Beneath you are foaming rapids. Classic.

You need to cross over to the other side and the only thing there to help you do that is a rickety wooden bridge that the locals have assembled from random materials.

It looks sketchy but as you gaze across to the other side, you see other people like you who have crossed it.

In fact, there is a woman crossing it right now- she's already halfway down.


Don't worry this has something to do with marketing.

I was on a call a good-fit call a couple of weeks ago with an amazing course creator/ educator when she said:

"We have a rickety funnel"

They were referring to the fact that they had DIYed everything so far in their business.

"It's totally ok" I said.

It's way easier to fix a rickety funnel that works than to dismantle a shiny, solid bridge to NOWHERE.

This woman (and her biz partner) had several successful courses, thousands of people on their mailing list and have done all this with no marketing help.

Impressive I'd say.

The sad part is that I often see the opposite.

People with very shiny, complex funnels, perfect websites, polished logos- ALL THE THINGS.

Yet- no product-market fit, no traction, no actual market validation.

Why?

Because some unethical marketer(s) out there built them a golden bridge leading to nowhere and took their money while they were at it.
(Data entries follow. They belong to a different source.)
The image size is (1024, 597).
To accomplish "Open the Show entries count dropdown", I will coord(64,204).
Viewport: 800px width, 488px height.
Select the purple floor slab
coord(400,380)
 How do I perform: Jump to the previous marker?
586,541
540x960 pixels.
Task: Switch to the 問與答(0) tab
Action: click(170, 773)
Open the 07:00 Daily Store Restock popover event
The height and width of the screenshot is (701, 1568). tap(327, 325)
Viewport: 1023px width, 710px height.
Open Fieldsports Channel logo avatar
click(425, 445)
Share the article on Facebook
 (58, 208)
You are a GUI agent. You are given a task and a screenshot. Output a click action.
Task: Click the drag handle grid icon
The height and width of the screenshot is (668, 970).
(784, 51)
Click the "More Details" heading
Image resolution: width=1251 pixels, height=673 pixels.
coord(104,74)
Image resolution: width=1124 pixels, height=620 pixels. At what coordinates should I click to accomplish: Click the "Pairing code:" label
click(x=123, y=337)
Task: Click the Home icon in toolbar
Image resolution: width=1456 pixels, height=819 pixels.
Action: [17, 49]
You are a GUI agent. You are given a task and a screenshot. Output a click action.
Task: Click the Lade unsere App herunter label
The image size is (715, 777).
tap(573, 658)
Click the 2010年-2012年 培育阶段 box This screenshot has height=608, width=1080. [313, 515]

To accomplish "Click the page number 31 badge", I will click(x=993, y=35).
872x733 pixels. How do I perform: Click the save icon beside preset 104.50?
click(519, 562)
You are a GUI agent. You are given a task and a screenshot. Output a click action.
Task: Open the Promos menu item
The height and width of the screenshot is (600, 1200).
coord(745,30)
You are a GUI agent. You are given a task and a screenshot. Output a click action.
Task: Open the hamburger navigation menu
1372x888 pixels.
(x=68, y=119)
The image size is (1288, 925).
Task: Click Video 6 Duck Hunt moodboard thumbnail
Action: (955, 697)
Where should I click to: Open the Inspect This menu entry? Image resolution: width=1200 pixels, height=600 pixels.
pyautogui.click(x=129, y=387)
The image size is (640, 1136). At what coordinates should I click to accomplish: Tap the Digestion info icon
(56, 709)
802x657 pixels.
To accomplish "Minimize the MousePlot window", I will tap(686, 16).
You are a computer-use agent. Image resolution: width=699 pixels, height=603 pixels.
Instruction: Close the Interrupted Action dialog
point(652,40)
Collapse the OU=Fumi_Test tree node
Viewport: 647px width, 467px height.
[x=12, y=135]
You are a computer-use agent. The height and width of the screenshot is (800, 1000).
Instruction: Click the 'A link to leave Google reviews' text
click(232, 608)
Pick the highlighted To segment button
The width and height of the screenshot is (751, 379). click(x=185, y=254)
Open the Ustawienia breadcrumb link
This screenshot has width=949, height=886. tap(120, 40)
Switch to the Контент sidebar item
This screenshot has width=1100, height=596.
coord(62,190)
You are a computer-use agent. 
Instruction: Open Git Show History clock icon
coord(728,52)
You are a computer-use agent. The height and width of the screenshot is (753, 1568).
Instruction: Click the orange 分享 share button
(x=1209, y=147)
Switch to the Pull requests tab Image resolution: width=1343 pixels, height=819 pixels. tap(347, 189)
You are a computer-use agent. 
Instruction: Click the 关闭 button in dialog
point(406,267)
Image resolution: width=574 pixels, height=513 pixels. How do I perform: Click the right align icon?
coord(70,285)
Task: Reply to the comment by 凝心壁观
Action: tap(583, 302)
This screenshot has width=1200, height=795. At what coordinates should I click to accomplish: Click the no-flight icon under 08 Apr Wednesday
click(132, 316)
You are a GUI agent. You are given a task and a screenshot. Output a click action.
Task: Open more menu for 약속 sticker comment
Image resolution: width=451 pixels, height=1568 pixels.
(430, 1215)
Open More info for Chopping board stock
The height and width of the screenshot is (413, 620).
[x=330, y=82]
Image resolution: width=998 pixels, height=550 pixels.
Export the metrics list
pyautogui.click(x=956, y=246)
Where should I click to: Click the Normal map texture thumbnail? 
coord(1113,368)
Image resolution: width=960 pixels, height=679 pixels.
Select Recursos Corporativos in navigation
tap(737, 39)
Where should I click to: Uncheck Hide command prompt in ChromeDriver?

All this is to say- there is no point in hiring ANY marketing help until you know with 10000% certainty that the thing you are selling has a hungry market.

Here's a signal to look out for: you know it's a hungry market when people will buy it despite your ugly landing page. Heck, I've bought stuff off of a google doc.

This can be hard to face sometimes (been there).

You are tempted to think- oh maybe my copy is just OFF, or it must be because my website is so outdated- I better book that brand photographer.

Nope.

It's because you are selling desert to people who just had a big dinner.